[LeetCode] 70. Climbing Stairs

Table of Contents

Description

You are climbing a staircase. It takes n steps to reach the top.

Each time you can either climb 1 or 2 steps. In how many distinct ways can you climb to the top?

Example 1:
Input: n = 2
Output: 2
Explanation: There are two ways to climb to the top.
1. 1 step + 1 step
2. 2 steps

Example 2:
Input: n = 3
Output: 3
Explanation: There are three ways to climb to the top.
1. 1 step + 1 step + 1 step
2. 1 step + 2 steps
3. 2 steps + 1 step

Approach

We can use a dynamic programming approach. The key observation is that to reach the i-th step, you could have come from either the (i-1)-th step (by taking a single step) or the (i-2)-th step (by taking a double step).

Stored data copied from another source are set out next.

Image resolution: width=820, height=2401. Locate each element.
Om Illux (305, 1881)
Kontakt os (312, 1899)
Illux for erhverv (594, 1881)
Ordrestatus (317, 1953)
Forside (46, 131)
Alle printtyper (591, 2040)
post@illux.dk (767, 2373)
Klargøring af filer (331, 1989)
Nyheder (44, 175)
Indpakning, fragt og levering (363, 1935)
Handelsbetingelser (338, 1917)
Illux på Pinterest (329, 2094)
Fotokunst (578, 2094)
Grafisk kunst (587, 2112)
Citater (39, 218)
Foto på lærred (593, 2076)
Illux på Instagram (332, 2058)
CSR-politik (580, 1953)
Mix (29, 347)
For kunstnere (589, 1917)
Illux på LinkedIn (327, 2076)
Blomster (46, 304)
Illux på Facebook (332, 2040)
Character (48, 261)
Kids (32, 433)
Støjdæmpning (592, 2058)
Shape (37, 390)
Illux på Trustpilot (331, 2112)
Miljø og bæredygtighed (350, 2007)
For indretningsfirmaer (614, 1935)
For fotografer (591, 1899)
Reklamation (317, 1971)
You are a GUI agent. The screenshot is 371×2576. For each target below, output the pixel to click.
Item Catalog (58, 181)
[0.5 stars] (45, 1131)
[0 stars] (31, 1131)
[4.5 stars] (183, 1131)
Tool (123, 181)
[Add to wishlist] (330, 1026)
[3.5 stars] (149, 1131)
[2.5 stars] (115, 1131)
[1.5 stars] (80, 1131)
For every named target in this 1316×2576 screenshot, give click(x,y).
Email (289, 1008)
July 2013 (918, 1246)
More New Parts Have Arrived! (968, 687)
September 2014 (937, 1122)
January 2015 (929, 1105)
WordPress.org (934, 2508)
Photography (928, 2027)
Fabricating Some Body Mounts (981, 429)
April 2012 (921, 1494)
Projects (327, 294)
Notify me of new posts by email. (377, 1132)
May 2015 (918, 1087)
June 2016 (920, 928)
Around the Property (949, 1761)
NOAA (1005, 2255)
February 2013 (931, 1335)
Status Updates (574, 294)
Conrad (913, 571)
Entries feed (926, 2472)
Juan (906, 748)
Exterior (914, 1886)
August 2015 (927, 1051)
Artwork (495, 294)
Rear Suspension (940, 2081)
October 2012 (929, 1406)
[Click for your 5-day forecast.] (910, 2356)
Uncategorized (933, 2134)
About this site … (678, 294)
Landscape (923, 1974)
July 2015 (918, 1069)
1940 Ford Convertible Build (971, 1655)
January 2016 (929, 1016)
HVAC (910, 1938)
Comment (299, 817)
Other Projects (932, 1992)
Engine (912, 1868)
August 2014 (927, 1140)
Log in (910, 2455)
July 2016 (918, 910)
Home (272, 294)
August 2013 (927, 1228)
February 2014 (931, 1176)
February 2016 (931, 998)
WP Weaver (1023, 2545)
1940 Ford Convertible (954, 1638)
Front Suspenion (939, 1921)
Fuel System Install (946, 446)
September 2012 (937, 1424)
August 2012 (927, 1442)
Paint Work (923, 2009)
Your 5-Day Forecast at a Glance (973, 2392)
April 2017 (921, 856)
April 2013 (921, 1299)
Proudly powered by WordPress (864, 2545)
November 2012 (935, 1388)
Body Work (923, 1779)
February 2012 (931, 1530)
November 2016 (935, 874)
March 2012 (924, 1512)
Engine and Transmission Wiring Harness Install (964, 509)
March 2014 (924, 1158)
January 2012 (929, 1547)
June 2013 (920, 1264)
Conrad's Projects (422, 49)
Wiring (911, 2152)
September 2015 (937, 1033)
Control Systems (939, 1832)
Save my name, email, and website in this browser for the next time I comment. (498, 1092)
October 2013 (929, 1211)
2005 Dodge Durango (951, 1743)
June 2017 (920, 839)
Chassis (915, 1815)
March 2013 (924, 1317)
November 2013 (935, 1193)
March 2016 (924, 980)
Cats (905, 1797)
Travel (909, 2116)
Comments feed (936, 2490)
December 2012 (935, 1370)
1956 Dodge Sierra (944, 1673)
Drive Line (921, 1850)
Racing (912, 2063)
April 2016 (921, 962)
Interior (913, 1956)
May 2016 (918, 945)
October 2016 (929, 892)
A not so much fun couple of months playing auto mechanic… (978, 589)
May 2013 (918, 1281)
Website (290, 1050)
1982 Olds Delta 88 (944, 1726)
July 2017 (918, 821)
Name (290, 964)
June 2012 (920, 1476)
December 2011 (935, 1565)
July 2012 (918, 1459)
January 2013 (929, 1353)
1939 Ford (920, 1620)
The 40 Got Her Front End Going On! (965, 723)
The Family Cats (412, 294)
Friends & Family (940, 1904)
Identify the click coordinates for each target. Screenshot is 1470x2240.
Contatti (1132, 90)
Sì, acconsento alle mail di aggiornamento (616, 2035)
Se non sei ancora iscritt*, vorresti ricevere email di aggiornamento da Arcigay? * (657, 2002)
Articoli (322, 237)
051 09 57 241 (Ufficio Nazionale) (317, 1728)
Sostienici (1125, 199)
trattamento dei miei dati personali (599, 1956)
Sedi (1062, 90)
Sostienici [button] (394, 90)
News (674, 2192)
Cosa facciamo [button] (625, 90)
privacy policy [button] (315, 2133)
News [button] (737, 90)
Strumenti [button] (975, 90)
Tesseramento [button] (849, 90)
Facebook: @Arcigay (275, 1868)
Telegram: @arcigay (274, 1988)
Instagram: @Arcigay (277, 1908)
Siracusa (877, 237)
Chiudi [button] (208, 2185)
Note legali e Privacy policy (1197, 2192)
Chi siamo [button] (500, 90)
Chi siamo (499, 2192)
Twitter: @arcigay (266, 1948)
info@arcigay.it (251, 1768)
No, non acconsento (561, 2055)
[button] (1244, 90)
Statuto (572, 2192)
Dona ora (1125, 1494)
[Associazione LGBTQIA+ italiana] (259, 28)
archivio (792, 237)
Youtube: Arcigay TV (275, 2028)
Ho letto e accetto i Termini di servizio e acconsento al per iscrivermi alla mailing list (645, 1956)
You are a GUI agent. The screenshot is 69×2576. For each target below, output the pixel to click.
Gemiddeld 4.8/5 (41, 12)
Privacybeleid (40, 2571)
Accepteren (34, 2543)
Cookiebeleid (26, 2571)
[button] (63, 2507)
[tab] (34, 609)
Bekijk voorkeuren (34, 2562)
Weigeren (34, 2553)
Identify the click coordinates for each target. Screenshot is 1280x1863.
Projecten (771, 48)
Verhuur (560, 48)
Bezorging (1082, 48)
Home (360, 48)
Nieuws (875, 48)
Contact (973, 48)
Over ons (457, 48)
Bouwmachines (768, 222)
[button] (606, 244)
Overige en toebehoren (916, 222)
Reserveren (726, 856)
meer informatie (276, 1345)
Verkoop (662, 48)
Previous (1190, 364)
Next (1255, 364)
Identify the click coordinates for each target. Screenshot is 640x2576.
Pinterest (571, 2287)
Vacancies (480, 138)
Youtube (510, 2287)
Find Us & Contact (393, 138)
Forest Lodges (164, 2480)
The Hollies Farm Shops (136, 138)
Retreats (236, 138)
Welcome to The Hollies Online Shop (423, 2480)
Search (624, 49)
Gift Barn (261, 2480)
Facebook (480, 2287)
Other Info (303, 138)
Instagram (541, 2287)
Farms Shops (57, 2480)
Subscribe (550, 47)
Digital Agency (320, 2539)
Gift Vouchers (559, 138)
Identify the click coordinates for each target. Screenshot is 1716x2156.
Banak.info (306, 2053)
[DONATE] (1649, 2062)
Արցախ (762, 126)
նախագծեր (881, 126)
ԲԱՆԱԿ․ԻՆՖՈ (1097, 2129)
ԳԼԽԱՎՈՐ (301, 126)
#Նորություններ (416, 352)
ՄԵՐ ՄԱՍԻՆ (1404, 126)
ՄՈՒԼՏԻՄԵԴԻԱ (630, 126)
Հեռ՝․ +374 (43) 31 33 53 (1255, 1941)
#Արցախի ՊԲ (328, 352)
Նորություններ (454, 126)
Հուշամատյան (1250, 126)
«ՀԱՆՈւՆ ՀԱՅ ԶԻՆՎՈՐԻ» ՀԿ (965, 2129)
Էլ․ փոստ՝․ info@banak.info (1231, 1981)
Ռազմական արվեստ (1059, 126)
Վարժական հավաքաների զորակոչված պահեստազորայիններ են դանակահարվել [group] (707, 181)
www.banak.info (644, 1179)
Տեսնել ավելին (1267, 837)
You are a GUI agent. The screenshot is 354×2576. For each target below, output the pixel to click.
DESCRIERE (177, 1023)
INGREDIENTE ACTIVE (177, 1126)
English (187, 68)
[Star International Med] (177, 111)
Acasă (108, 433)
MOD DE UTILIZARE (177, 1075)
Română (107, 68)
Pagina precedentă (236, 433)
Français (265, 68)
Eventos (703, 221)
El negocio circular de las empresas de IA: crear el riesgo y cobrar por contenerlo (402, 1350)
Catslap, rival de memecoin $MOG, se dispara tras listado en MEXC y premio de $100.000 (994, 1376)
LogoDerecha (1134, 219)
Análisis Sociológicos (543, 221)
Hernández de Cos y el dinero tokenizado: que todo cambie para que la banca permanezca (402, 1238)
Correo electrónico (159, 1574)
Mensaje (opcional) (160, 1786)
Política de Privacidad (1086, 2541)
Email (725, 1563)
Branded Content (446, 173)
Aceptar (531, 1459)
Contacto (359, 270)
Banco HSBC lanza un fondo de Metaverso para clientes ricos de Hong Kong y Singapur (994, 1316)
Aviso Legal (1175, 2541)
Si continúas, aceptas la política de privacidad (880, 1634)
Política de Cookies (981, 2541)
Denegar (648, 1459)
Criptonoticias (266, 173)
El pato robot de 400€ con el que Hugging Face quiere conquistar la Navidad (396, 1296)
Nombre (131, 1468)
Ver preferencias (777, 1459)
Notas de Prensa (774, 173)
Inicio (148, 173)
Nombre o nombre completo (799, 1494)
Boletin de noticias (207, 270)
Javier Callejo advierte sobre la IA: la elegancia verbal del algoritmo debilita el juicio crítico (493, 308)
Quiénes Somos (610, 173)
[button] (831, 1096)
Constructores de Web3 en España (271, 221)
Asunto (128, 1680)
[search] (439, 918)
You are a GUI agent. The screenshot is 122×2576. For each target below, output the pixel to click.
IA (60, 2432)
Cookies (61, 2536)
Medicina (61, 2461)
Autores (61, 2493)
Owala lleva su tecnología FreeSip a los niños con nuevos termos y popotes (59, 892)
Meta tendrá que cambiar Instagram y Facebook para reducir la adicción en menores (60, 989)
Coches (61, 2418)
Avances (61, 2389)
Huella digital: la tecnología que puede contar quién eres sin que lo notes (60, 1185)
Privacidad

Therefore, the number of ways to reach the i-th step can be expressed as: $\text{ways}(i) = \text{ways}(i-1) + \text{ways}(i-2)$

Solution

/**
 * @param {number} n
 * @return {number}
 */
var climbStairs = function (n) {
  // numWaysToClimb[i] stores the number of ways to climb 'i' steps.
  // Base cases: 0 steps (placeholder), 1 step (1 way), 2 steps (2 ways).
  // numWaysToClimb[1]: 1 way to climb 1 step (take one 1-step).
  // numWaysToClimb[2]: 2 ways to climb 2 steps (take two 1-steps: 1+1, or take one 2-step: 2).
  const numWaysToClimb = [0, 1, 2];

  // For each step 'i', the ways to reach it are the sum of ways to reach (i-1) and (i-2).
  for (let i = numWaysToClimb.length; i <= n; i++) {
    numWaysToClimb[i] = numWaysToClimb[i - 1] + numWaysToClimb[i - 2];
  }

  return numWaysToClimb[n];
};

Complexity Analysis

Time Complexity

The time complexity is $O(n)$ because we use a single loop that iterates up to n, calculating the number of ways to climb each step.

Space Complexity

The space complexity is $O(n)$ due to the array numWaysToClimb that stores the number of ways to climb each step up to n.